• Document segment
# Wont let me pick him up



## Love_my_harley (Jul 7, 2014)

I just got my hedgehog Harley and he is awesome, He is 9-10 weeks old. For some reason he refuses to let me pick him up out of the cage even if I let him smell my hand first and go slow, but once I pick him up with a towel out of the cage he is perfectly fine with letting me handle him and pick him up off the floor. How do I fix this?


----------



## Teddi4211 (Apr 30, 2014)

I just pick them up. Adella makes a fuss, curls into a complete ball. My hands had gotten used to being poked by now and it doesn't really hurt. You've also only had him for a few days, so he might not be used to you yet.


----------



## Melanie G. (May 29, 2014)

Yep, you pretty much just need to act confident and pick him up. A lot of hedgehogs don't actually like being picked up, but are fine once they are out.


----------



## DesireeM81 (Jun 14, 2014)

I've only had my girl for over three weeks and for the first little while, she would just ball up. She hated being picked up. But you just kind of go with and pick them up. Your hands definitely get used to the pricks. The more I pick Penny up the less huffy she gets when it happens. Most of the time, I can pick her up and she just huffs a little, no balling anymore. Just keep at it!


----------

• Excerpted data
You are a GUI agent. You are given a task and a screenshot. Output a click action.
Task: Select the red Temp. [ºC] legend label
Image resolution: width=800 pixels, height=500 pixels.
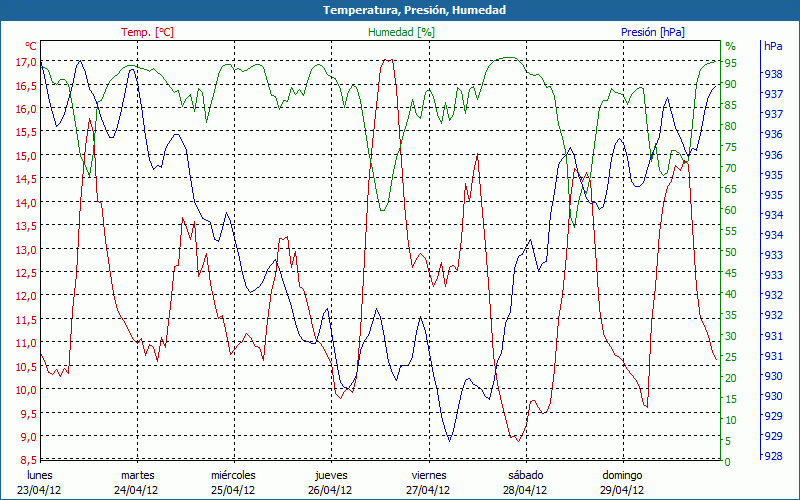[147, 32]
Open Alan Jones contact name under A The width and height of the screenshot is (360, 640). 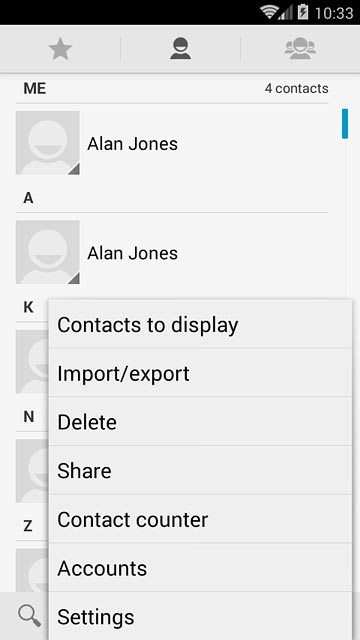click(133, 253)
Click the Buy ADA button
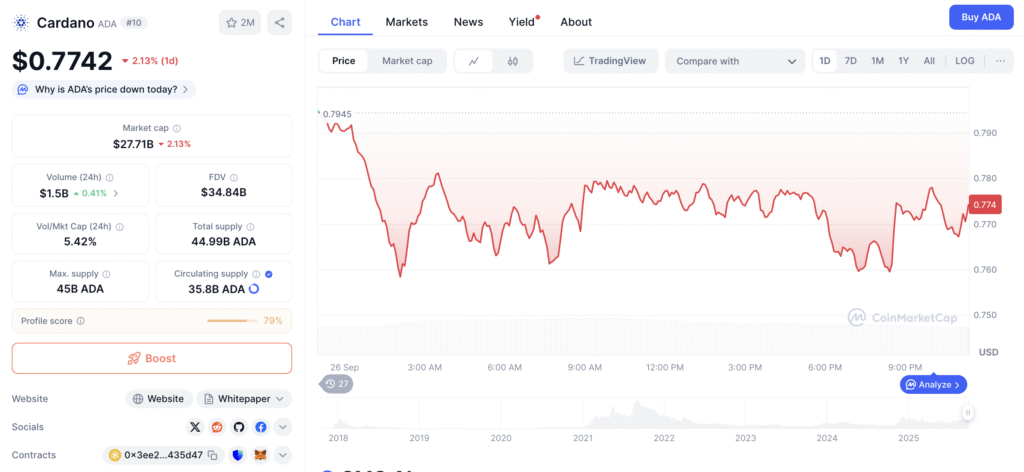This screenshot has height=472, width=1024. (x=980, y=17)
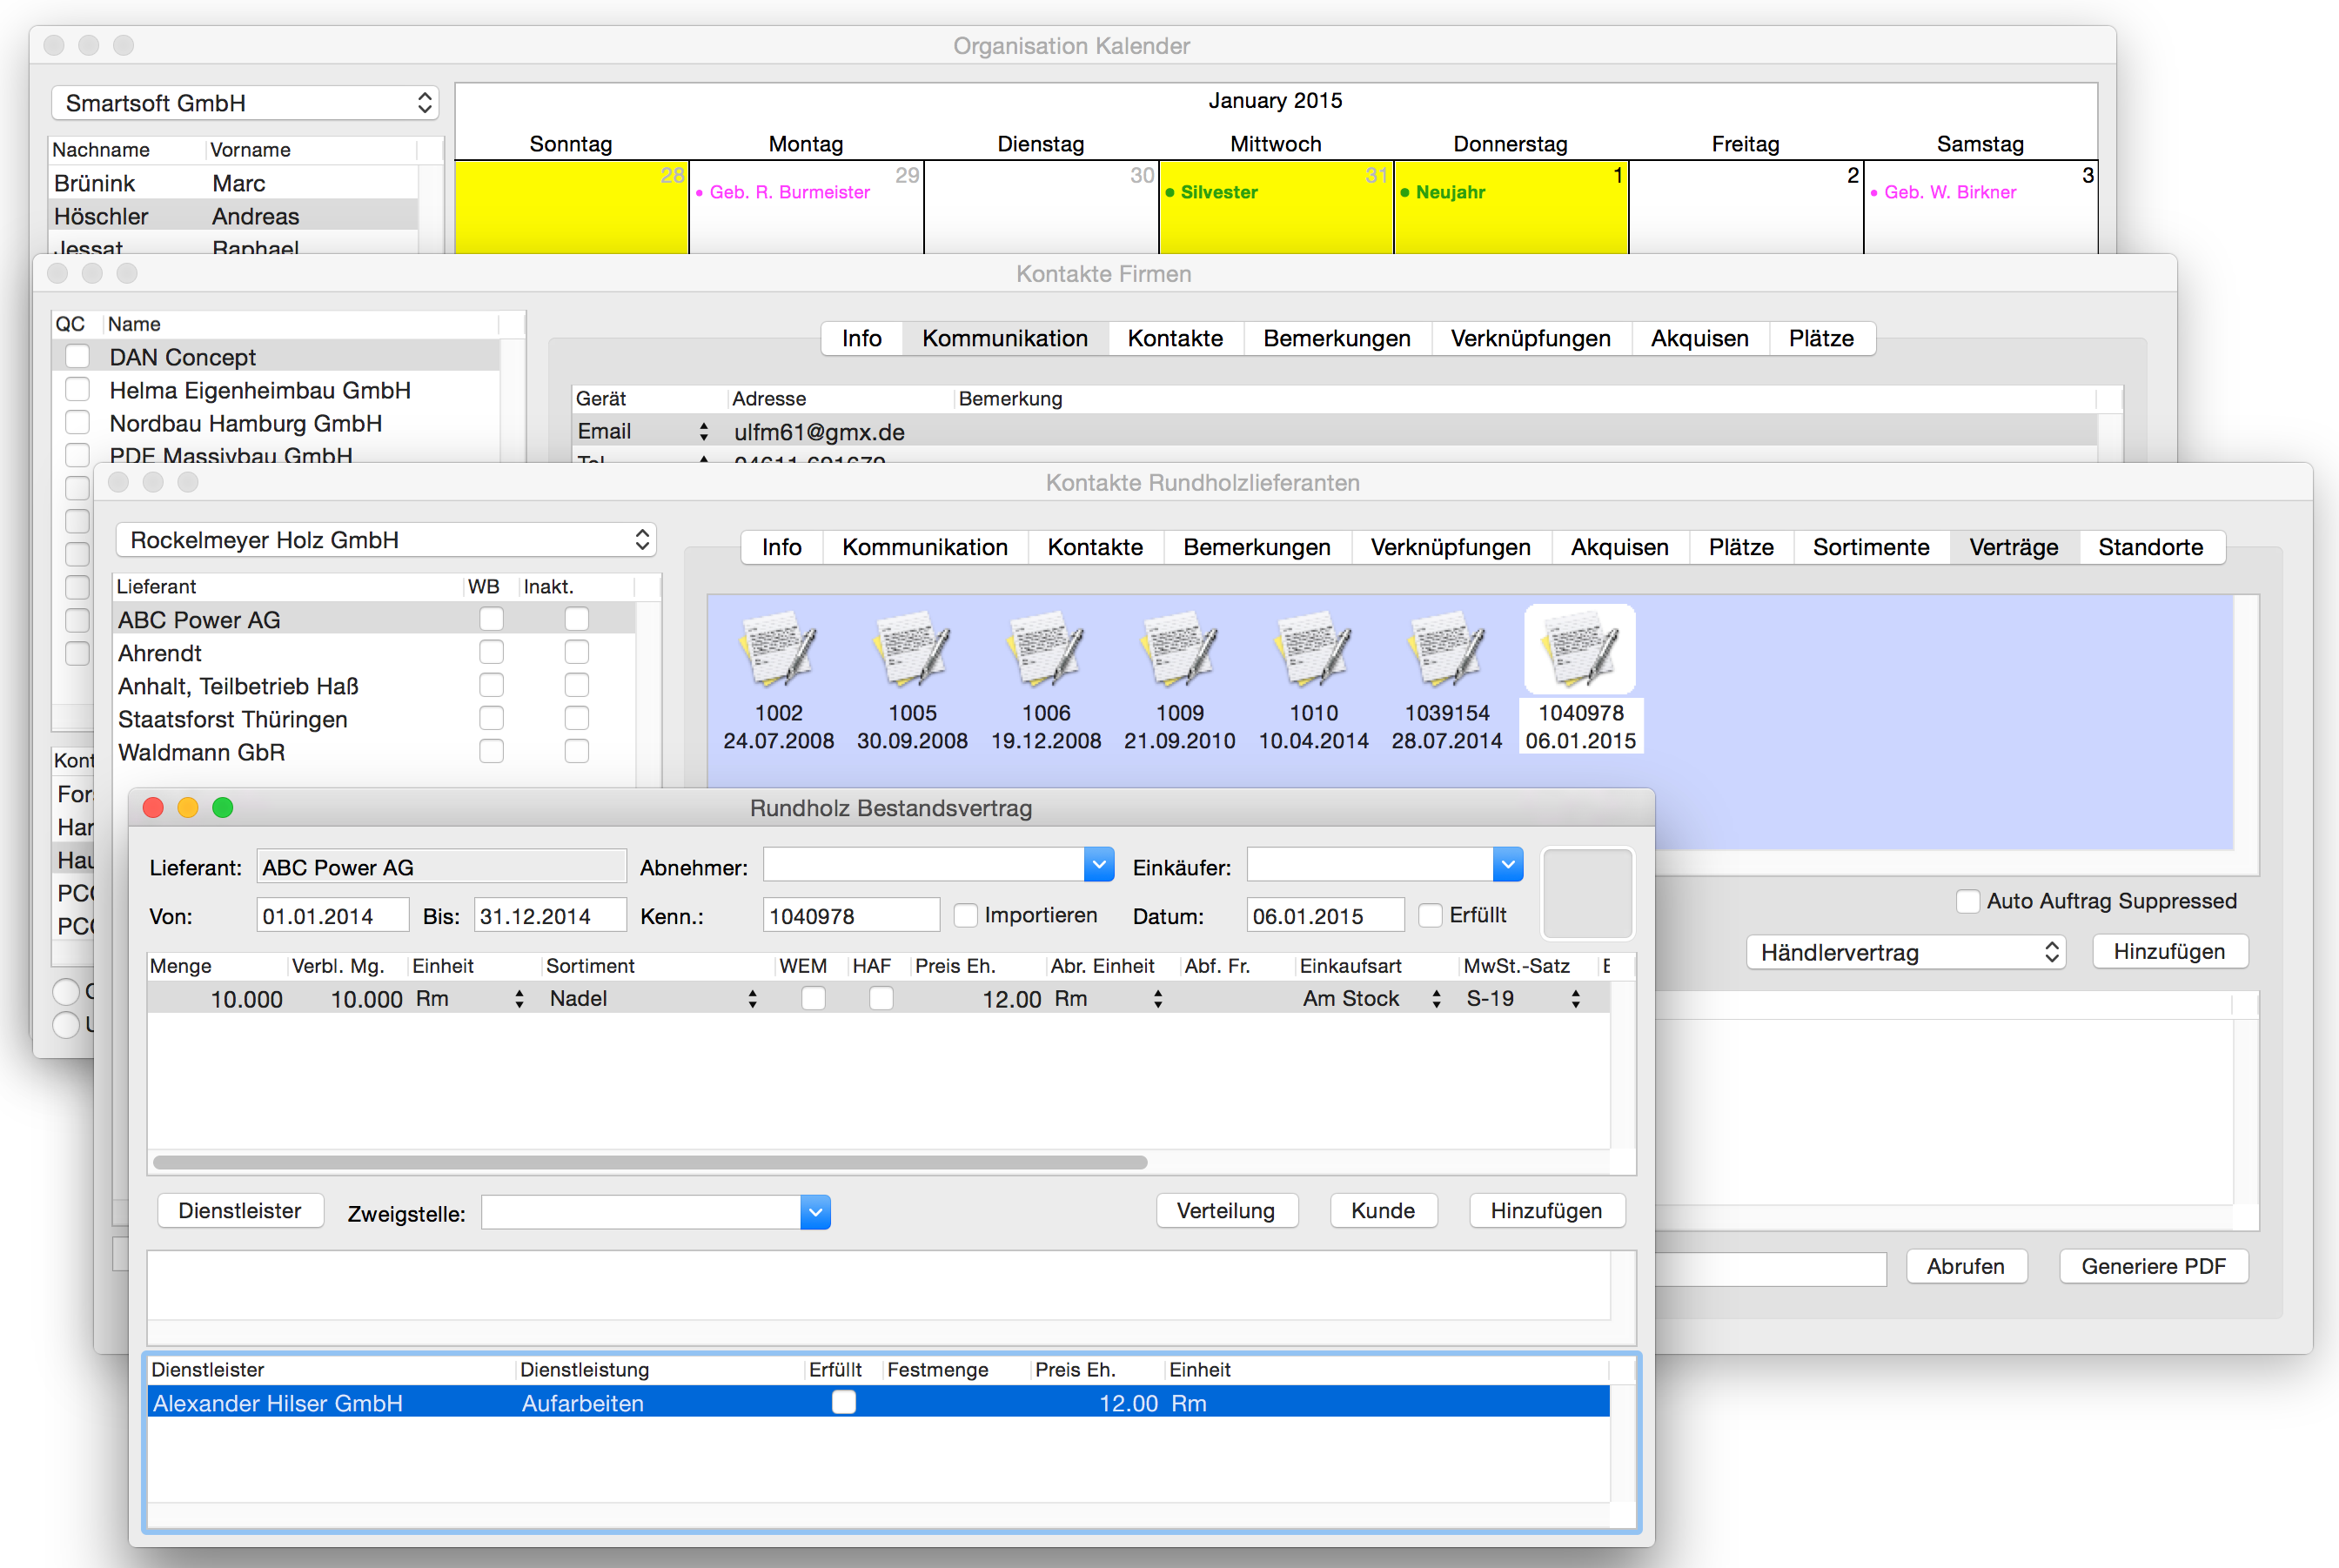The height and width of the screenshot is (1568, 2339).
Task: Open the Zweigstelle combo box arrow
Action: (x=815, y=1213)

• Required work
In the forum thread about picking up a pet hedgehog, how old is Harley?

• Worked solution
Harley is 9-10 weeks old.